Les travailleurs de la santé se joignent aux manifestations de masse contre le racisme et la violence policière, et expliquent pourquoi

Par Clara Weiss
10 juin 2020

Au cours des dix derniers jours, des milliers de travailleurs de la santé ont rejoint le mouvement de protestation croissant contre la violence policière et le racisme aux États-Unis et dans le monde. Beaucoup se sont joints aux protestations, notamment pour fournir des soins médicaux aux manifestants qui ont été violemment attaqués par la police, tandis que des milliers d'autres ont organisé des manifestations de soutien dans leurs hôpitaux sous le slogan «Des blouses blanches pour des vies noires».

Aucune information n'a été publiée par les médias sur le nombre total de travailleurs participant à ces manifestations, et la couverture nationale a été très limitée. Toutefois, si l'on se base sur les médias sociaux, il est clair que des travailleurs de centaines, voire de milliers d'établissements ont participé, dans pratiquement tous les États, tant dans les zones rurales qu'urbaines.

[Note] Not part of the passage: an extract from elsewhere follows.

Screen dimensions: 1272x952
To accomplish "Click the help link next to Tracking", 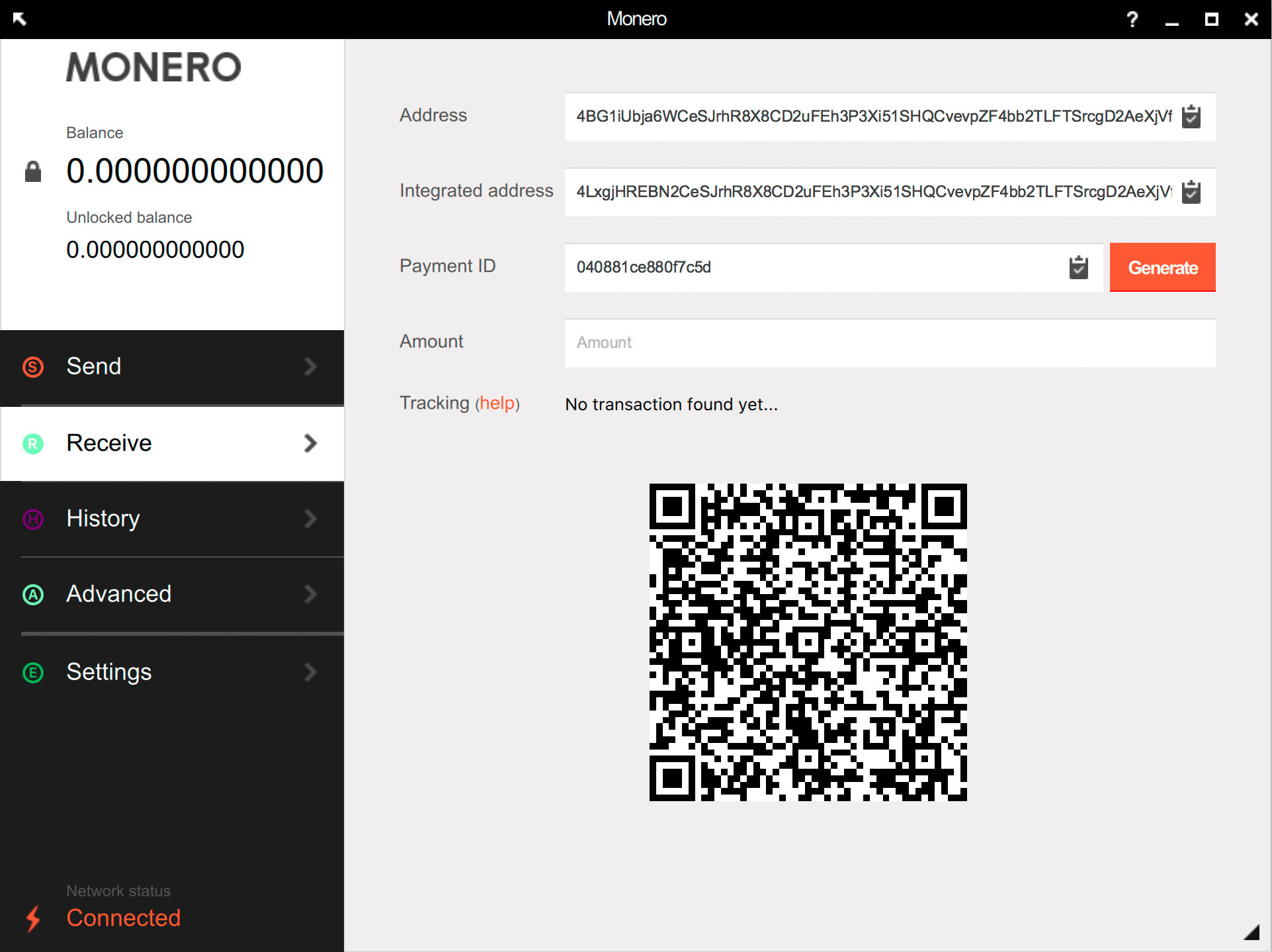I will (x=498, y=405).
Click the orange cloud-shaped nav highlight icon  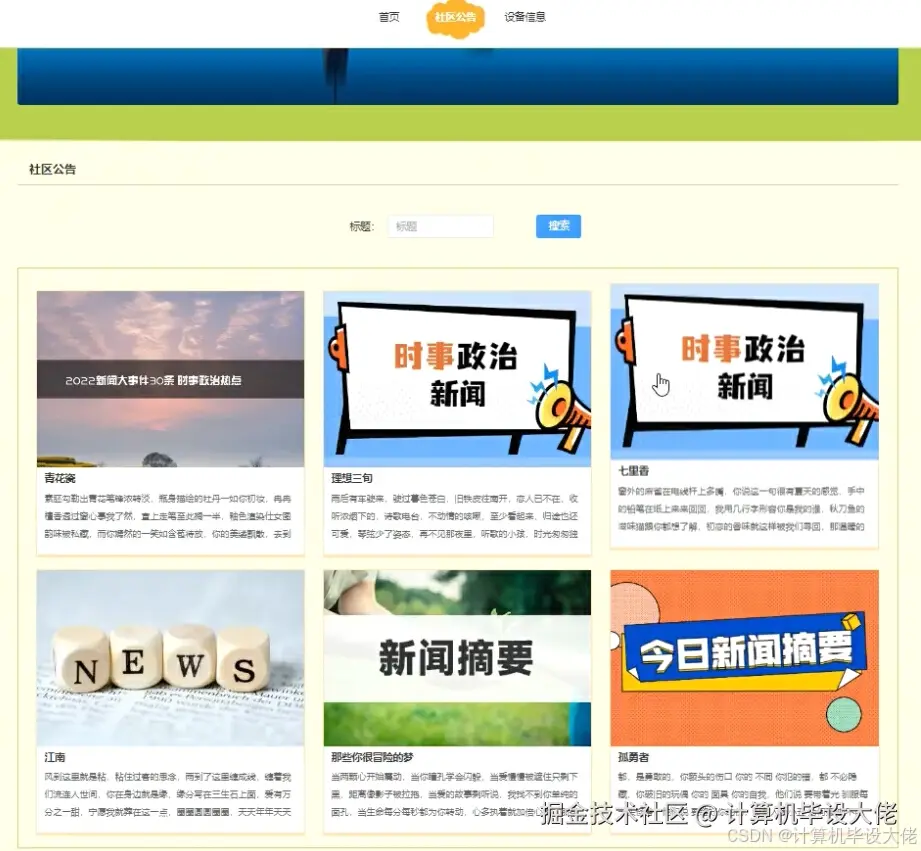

Si les protestations se sont concentrées sur la violence policière et le racisme, elles sont motivées par une colère sociale et politique beaucoup plus large contre les inégalités sociales, la réponse criminelle du gouvernement à la pandémie de coronavirus et l'opposition à la menace de la dictature et aux deux partis des grandes entreprises.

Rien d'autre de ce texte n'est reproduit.